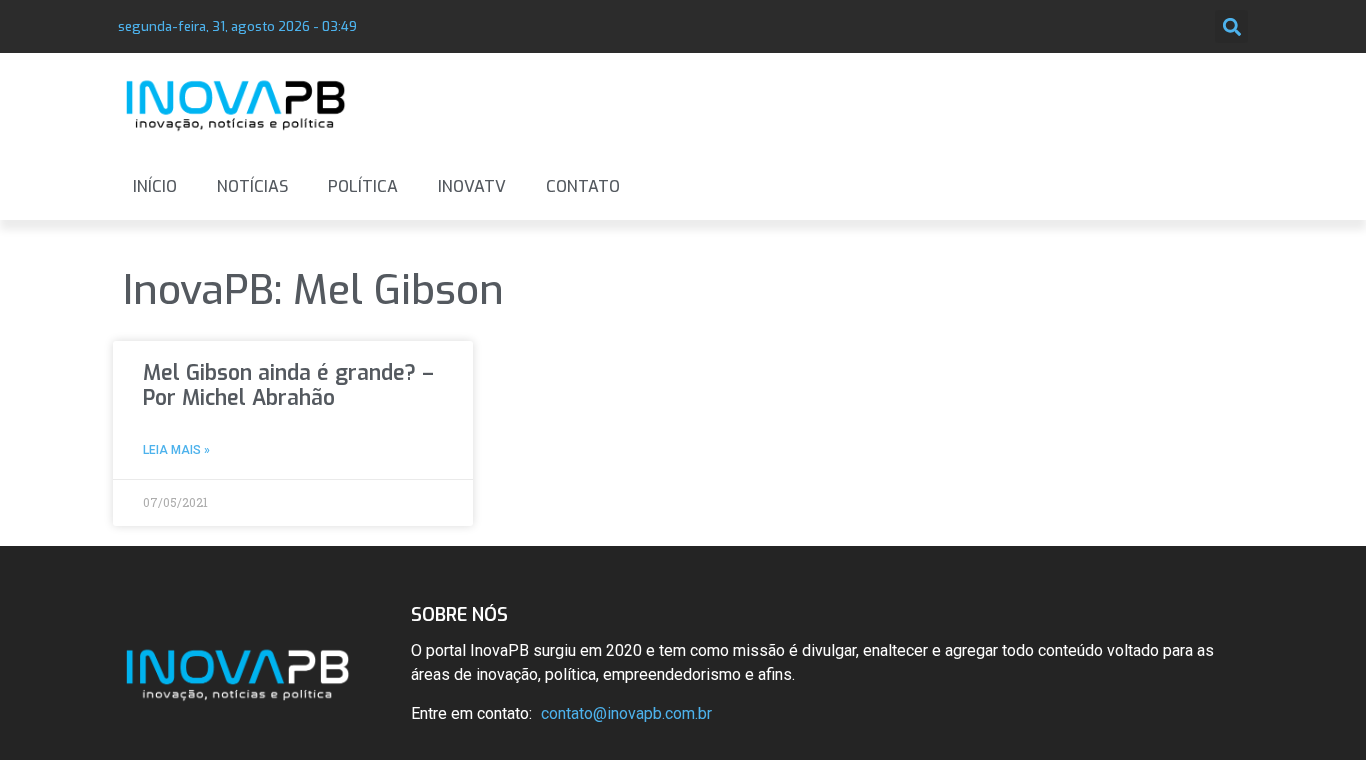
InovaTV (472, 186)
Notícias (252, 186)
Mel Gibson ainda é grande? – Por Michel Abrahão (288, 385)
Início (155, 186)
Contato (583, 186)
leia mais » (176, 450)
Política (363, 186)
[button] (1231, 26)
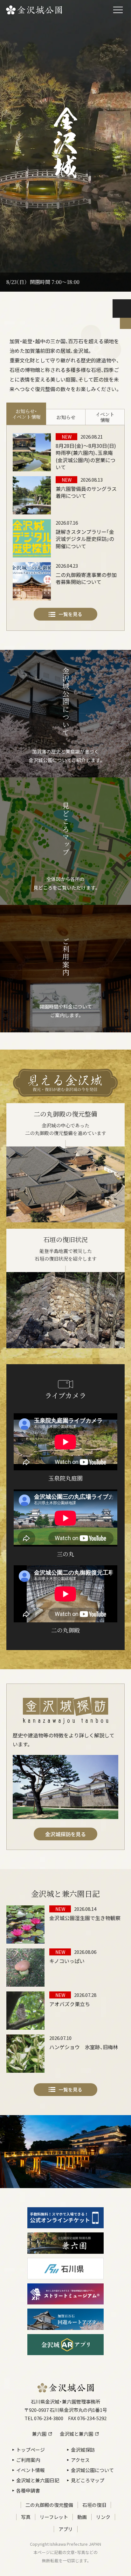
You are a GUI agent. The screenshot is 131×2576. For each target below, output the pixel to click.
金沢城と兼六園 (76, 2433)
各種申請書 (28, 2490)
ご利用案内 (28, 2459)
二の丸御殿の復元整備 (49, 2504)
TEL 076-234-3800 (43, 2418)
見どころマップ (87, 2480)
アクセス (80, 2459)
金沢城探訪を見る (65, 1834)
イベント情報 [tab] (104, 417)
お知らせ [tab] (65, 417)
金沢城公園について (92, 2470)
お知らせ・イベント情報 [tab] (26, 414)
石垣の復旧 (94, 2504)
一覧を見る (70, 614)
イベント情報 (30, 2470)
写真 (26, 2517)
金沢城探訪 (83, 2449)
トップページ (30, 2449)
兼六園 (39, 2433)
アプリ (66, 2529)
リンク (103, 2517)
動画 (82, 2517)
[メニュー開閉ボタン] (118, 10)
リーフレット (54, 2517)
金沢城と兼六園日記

+===+

> _ABOUT THIS EXERCISE_
Restate every line of the listing exactly. Pictures are not part of the copy.

> _ANSWER FOR THIS EXERCISE_
InovaTV (472, 186)
Notícias (252, 186)
Mel Gibson ainda é grande? – Por Michel Abrahão (288, 385)
Início (155, 186)
Contato (583, 186)
leia mais » (176, 450)
Política (363, 186)
[button] (1231, 26)
You are a GUI agent. The screenshot is 131×2576. For each target below, output the pixel to click.
金沢城と兼六園 (76, 2433)
各種申請書 (28, 2490)
ご利用案内 (28, 2459)
二の丸御殿の復元整備 (49, 2504)
TEL 076-234-3800 (43, 2418)
見どころマップ (87, 2480)
アクセス (80, 2459)
金沢城探訪を見る (65, 1834)
イベント情報 [tab] (104, 417)
お知らせ [tab] (65, 417)
金沢城公園について (92, 2470)
お知らせ・イベント情報 [tab] (26, 414)
石垣の復旧 (94, 2504)
一覧を見る (70, 614)
イベント情報 (30, 2470)
写真 (26, 2517)
金沢城探訪 (83, 2449)
トップページ (30, 2449)
兼六園 (39, 2433)
アプリ (66, 2529)
リンク (103, 2517)
動画 (82, 2517)
[メニュー開閉ボタン] (118, 10)
リーフレット (54, 2517)
金沢城と兼六園日記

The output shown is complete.